Dave Pollard's environmental philosophy, creative works, business papers and essays.
In search of a better way to live and make a living, and a better understanding of how the world really works.




 

  February 8, 2007


aha 6My current contract entails a lot of hours at 'the office', something I have become unused to. As I build new relationships with my client I am finding myself being given more and more responsibility mainly because, being new on the job, I am not yet inundated with routine tasks and regular emergencies to cope with. I still have time to think about things.

My observation, throughout my career, has been that as businesses become more 'efficient' (i.e. they lay more people off and load the work onto fewer and fewer workers), there is less and less time to think. Most of the CEOs I have known openly lament that they have no time to think at all. I suspect that's why they like mission statements and strategic planning sessions -- they are forced, briefly, to get above the day-to-day crises of operation and think about what they are doing and should be doing and how and why to do it. Unfortunately, these often turn into rushed, uninformed, sterile exercises that are totally disconnected from what's actually happening in the organizations -- because the people who participate in these exercises don't have time to find out what's really going on (and generally, no one on the front lines is foolish enough to tell them).

The result is that these organizations become completely dysfunctional. A few overpaid people make uninformed, thoughtless decisions and impose them on front-line people who must then find workarounds so they can continue to do their jobs reasonably effectively despite what they are told to do by management (usually ignorantly), told to achieve by management (usually unrealistically), and told to provide to management (usually pointlessly).

This isn't unique to organizations. Most of us fill our days so full (or have them filled for us) that we have no time to think, until we're too tired to think.

Thinking is a skill, and like any skill it takes considerable and continuous practice. My sense is that those of us who are paid to think are mostly pretty rusty at doing it. It's a holistic skill in many senses: it entails both deductive and inductive reasoning. It synthesizes conscious and subconscious knowledge. It requires recalling and drawing on a lot of ideas and information from many different sources. It entails imagining, opening oneself up to and carefully considering novel approaches, perspectives and alternatives. It requires digestion, perception, provocation, attention, and avoiding preconception.

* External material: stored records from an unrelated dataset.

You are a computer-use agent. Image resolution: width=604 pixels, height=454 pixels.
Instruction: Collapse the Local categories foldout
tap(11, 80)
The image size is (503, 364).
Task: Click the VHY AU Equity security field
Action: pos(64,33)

Many of us do puzzles or play games of intellectual skill to try to exercise our brains so we can continue to think effectively. But that's not really thinking practice -- these exercises are generally pretty prescriptive. Real practice involves using everything you know and everything you can do well, and sometimes things you do not so well. It requires stretching, challenging yourself. It's hard work. And it takes time. There's a reason why some of our best thinking comes after we've 'slept on it' -- consciously or subconsciously we are finally investing time in thinking.

Not only are too many of us becoming too unpracticed at thinking, I believe many of us no longer have the breadth of useful information, or the generalist experiences and competencies of our ancestors, or the diversity of experiences, or the introspective, meditative, peaceful, uneventful moments, or the unhurried and pensive conversations to draw on, all of which comprise the raw material that effective thinking depends on.

I'm not sure how we can change this -- it's pretty naive to think we can just slow down and take the time it needs to re-learn and practice to think effectively. It requires a completely different management mindset -- setting realistic goals, assigning sensible roles, establishing useful processes by consensus and where necessary, and otherwise staying out of the way.

By listening to and observing staff instead of telling them, we empower them to learn more about what works and how it fits with what others do and need. And it frees up management time for thinking. One person can't do this alone -- it requires an entire workforce that can self-manage and function in a flat and largely unsupervised environment. Do this with the wrong staff and you're a goner -- the power vacuum will be filled by the (probably unqualified) person with the biggest ego, as others willingly allow him/her to take the fall for all the incompetent decisions that ensue.

But in the right organization, self-management can produce amazing results. An organization whose people all have the time and capacity to think effectively, and the authority to act on that thought, will trounce their competitors. Who knows, they might even create a model for a better workplace, and go on to change the world. Aha!